Task goal: Exactly the lines from the top of the records below through the one containing "Home (308, 937)" must be set down, with no line added or dropped.

Exercise inputs:
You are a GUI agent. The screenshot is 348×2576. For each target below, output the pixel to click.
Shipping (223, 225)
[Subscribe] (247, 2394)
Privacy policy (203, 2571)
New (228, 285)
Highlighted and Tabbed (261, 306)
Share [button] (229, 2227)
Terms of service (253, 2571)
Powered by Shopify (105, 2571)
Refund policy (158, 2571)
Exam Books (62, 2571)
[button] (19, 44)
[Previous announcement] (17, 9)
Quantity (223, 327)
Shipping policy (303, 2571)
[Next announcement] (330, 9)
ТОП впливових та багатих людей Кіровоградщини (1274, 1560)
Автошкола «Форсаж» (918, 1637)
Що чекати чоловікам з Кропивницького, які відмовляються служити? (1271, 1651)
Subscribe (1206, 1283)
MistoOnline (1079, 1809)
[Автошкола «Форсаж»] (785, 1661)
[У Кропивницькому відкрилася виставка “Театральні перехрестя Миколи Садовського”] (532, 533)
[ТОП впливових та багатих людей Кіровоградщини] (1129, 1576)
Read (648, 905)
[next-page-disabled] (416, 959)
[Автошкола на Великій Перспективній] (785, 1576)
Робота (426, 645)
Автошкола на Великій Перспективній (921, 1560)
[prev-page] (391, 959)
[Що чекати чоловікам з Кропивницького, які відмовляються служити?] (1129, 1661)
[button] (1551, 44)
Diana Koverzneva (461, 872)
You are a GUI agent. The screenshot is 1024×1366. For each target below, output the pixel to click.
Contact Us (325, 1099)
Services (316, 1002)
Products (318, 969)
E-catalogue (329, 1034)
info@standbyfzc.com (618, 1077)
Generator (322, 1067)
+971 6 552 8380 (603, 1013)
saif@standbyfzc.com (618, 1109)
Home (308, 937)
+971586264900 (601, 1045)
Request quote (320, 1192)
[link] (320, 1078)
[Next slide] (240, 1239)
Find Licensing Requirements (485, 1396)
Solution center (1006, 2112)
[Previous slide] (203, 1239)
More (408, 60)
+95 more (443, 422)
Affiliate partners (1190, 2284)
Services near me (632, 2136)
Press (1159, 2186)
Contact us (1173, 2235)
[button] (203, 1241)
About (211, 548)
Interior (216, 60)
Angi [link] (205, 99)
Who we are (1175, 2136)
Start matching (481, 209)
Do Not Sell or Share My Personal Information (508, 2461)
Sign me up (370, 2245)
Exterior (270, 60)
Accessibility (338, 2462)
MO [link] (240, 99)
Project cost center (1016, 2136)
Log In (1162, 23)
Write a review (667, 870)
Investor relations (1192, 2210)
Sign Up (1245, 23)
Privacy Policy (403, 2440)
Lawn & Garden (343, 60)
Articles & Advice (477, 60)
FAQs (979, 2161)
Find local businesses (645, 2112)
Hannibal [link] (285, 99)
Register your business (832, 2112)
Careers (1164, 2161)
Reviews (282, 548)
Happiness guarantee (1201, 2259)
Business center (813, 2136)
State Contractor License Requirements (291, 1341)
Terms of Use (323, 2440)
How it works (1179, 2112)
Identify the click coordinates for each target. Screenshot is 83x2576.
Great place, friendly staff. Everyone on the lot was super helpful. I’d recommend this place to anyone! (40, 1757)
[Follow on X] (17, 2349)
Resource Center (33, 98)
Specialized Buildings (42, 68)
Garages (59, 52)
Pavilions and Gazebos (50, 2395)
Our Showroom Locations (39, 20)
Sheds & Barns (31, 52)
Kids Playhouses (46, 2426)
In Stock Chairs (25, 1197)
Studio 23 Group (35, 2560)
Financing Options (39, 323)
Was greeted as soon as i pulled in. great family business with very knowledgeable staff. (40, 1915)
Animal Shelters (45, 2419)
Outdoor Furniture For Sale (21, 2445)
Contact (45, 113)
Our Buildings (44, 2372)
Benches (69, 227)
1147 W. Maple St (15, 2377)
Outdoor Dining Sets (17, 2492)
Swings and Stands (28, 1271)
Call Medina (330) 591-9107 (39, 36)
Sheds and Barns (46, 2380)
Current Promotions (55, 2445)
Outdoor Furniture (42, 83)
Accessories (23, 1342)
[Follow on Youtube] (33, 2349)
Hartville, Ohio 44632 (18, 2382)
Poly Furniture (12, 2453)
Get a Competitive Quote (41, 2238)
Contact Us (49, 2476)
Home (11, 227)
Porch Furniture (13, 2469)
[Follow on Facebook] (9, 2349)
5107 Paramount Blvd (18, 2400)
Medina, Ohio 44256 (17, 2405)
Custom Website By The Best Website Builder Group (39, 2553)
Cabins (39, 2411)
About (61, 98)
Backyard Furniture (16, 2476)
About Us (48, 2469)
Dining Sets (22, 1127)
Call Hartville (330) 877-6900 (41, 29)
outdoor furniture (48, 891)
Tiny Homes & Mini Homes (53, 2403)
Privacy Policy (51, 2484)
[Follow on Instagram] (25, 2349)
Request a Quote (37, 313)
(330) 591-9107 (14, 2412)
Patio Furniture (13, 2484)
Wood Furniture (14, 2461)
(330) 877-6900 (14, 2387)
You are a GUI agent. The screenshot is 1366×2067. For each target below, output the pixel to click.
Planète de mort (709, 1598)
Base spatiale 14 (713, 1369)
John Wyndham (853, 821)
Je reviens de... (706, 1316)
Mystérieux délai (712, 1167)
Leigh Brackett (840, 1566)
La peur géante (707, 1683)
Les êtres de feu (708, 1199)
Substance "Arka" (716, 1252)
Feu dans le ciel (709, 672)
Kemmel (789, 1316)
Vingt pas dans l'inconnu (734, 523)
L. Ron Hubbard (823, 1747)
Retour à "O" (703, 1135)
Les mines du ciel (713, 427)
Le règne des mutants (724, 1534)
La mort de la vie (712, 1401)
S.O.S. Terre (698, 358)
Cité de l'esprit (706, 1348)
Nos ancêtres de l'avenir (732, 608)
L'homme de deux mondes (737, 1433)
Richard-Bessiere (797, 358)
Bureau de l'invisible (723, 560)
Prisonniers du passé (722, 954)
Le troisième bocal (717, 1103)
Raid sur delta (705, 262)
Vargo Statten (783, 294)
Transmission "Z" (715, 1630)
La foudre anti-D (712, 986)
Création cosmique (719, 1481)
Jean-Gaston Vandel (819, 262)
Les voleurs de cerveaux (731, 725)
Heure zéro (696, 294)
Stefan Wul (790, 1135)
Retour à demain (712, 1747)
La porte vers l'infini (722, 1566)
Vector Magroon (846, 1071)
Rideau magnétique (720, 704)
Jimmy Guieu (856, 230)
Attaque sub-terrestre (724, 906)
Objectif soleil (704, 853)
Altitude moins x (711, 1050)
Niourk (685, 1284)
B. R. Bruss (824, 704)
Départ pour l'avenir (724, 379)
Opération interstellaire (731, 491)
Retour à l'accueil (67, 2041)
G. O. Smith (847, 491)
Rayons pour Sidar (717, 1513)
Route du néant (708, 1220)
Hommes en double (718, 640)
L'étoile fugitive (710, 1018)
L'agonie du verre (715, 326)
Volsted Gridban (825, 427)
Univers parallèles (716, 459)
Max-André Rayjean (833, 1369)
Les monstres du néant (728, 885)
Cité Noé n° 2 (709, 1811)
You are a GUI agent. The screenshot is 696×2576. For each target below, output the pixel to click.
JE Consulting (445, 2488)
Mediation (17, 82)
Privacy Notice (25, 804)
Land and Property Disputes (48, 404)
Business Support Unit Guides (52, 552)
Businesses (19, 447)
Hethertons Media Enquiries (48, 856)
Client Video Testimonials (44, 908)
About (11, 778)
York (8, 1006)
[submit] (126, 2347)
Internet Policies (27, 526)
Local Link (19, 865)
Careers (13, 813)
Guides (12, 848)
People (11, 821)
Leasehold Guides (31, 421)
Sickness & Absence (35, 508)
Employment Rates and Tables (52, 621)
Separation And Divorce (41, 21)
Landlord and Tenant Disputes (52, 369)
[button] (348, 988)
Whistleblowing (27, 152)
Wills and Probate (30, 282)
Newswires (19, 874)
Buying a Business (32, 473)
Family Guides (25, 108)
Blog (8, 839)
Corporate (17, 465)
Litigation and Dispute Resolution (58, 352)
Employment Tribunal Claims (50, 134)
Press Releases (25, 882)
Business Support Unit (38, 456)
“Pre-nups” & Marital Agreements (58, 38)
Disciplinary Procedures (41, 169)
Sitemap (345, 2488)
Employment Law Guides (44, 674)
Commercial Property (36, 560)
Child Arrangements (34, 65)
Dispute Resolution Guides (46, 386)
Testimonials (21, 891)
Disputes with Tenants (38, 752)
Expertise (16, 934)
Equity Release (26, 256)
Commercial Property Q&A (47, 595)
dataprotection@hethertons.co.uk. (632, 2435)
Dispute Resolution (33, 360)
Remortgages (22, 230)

Answer to the exercise:
You are a GUI agent. The screenshot is 348×2576. For each target below, output the pixel to click.
Shipping (223, 225)
[Subscribe] (247, 2394)
Privacy policy (203, 2571)
New (228, 285)
Highlighted and Tabbed (261, 306)
Share [button] (229, 2227)
Terms of service (253, 2571)
Powered by Shopify (105, 2571)
Refund policy (158, 2571)
Exam Books (62, 2571)
[button] (19, 44)
[Previous announcement] (17, 9)
Quantity (223, 327)
Shipping policy (303, 2571)
[Next announcement] (330, 9)
ТОП впливових та багатих людей Кіровоградщини (1274, 1560)
Автошкола «Форсаж» (918, 1637)
Що чекати чоловікам з Кропивницького, які відмовляються служити? (1271, 1651)
Subscribe (1206, 1283)
MistoOnline (1079, 1809)
[Автошкола «Форсаж»] (785, 1661)
[У Кропивницькому відкрилася виставка “Театральні перехрестя Миколи Садовського”] (532, 533)
[ТОП впливових та багатих людей Кіровоградщини] (1129, 1576)
Read (648, 905)
[next-page-disabled] (416, 959)
[Автошкола на Великій Перспективній] (785, 1576)
Робота (426, 645)
Автошкола на Великій Перспективній (921, 1560)
[prev-page] (391, 959)
[Що чекати чоловікам з Кропивницького, які відмовляються служити?] (1129, 1661)
[button] (1551, 44)
Diana Koverzneva (461, 872)
You are a GUI agent. The screenshot is 1024×1366. For each target below, output the pixel to click.
Contact Us (325, 1099)
Services (316, 1002)
Products (318, 969)
E-catalogue (329, 1034)
info@standbyfzc.com (618, 1077)
Generator (322, 1067)
+971 6 552 8380 (603, 1013)
saif@standbyfzc.com (618, 1109)
Home (308, 937)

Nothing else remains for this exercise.